Directions => Your answer should be one number: the count of lines below that contain "agent".

Stored data entries
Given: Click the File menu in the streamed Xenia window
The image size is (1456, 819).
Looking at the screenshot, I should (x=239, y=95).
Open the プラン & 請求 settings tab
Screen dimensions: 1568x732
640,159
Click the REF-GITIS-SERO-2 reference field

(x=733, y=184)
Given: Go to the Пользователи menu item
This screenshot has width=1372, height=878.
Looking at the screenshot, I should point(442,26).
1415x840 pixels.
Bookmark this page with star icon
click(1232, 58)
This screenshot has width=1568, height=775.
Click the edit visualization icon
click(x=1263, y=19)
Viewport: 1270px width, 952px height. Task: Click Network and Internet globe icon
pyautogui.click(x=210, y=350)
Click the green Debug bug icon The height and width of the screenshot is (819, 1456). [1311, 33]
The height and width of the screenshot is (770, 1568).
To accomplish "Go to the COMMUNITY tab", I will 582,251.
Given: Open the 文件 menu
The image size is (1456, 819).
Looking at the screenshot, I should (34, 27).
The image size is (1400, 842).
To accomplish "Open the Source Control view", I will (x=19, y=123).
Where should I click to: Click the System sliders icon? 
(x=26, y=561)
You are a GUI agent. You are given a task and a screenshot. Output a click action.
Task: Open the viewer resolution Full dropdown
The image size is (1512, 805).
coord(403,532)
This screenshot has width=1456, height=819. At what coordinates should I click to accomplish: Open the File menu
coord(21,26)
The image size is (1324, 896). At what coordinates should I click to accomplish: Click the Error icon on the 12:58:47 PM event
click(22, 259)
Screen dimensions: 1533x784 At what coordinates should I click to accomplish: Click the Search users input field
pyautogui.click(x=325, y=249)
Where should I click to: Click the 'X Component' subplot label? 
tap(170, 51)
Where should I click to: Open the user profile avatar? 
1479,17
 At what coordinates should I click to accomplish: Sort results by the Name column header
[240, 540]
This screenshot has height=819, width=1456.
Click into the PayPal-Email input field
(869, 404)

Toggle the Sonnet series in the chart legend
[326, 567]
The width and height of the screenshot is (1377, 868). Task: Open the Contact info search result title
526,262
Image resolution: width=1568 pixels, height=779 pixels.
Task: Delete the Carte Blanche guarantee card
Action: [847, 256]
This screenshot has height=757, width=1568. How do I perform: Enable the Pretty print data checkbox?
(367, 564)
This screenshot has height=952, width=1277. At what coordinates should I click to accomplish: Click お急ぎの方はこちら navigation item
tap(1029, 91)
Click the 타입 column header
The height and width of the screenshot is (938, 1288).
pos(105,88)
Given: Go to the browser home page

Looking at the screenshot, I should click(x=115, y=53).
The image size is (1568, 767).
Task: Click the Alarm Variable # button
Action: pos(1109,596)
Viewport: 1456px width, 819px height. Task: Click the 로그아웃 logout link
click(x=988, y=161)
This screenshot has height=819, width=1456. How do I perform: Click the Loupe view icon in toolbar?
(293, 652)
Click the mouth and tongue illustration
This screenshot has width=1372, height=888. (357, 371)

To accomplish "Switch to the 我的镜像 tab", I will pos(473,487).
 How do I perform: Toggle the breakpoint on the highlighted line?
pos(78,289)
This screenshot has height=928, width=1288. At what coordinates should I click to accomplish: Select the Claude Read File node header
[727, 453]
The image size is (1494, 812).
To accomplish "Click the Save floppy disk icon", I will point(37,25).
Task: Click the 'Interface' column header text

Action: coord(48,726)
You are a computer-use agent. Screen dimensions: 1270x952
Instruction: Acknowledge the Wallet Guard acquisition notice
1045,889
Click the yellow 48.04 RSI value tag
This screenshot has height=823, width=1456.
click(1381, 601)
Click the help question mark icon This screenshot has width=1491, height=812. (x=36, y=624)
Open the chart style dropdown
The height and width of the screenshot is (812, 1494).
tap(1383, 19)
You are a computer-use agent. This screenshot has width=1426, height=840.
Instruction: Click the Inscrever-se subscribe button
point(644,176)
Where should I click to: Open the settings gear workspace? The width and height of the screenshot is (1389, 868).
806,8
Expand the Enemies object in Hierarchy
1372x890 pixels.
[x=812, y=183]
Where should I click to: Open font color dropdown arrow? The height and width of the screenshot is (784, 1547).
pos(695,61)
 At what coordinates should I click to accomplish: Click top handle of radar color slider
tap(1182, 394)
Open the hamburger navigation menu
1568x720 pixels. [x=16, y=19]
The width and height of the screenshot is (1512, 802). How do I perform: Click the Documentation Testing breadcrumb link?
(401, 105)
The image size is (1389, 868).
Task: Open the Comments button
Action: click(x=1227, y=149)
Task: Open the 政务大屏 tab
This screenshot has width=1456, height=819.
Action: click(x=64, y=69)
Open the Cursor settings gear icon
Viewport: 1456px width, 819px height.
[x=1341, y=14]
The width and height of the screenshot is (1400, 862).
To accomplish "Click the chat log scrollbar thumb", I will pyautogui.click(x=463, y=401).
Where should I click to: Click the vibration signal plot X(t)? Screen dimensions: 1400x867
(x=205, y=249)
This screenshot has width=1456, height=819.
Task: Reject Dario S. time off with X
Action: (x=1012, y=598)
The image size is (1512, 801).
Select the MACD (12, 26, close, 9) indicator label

Completed exercise => 3